Our cover image is “Machine Learning” by Ben Davis from NounProject.com
As libraries, archives, and museums shift from conceptual awareness to operational use of data science, machine learning, and artificial intelligence (AI), they require domain-specific resources to make the transition. Readily-available, off-the-shelf workflows, applications, and models built by big tech will often perform poorly with cultural heritage and historical data. Beyond the issue of accuracy, they pose specific dangers when applied to culturally-sensitive collections, with potential for amplifying harms at scale. Domain-specific resources are crucial for operational use that supports library, archive, and museum aspirations to increase equity for the communities they serve. From 2019-2020 a series of machine learning and AI cultural heritage research agendas, state of field analyses, and reports were produced by Thomas Padilla, Elizabeth Lorang, Ryan Cordell, Oonagh Murphy, and Andrew Cox, among others.
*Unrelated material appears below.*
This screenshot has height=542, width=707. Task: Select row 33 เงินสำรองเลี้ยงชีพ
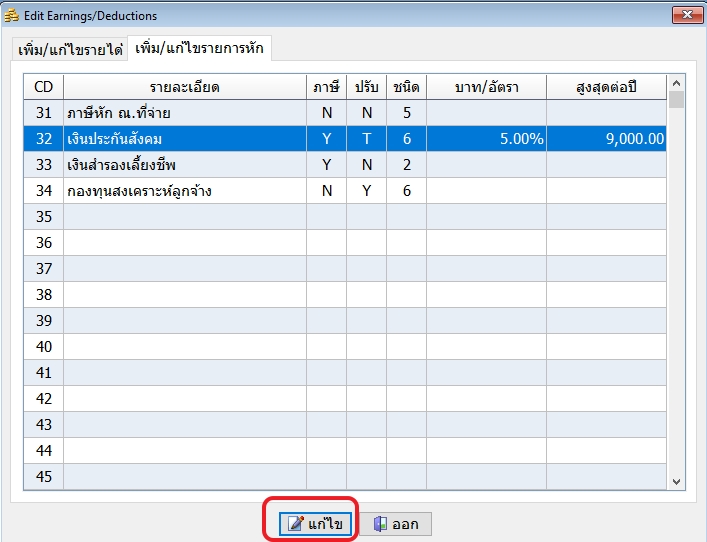click(184, 165)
These resources share in common foundational focus on equity and justice in computational work. Recommendations from this body of work span nearly all aspects of library and cultural heritage organization activity, including description and discovery, public services, collection development, infrastructure development, and sustaining interdisciplinary and interprofessional collaboration. This publication aims to build on that body of work, advancing from high level recommendations to the creation of concrete resources that support responsible operational use of data science, machine learning, and AI in libraries, archives, and museums. This resource will be a primary asset to libraries, archives, and museum practitioners as they seek to responsibly operationalize data science, machine learning, and AI.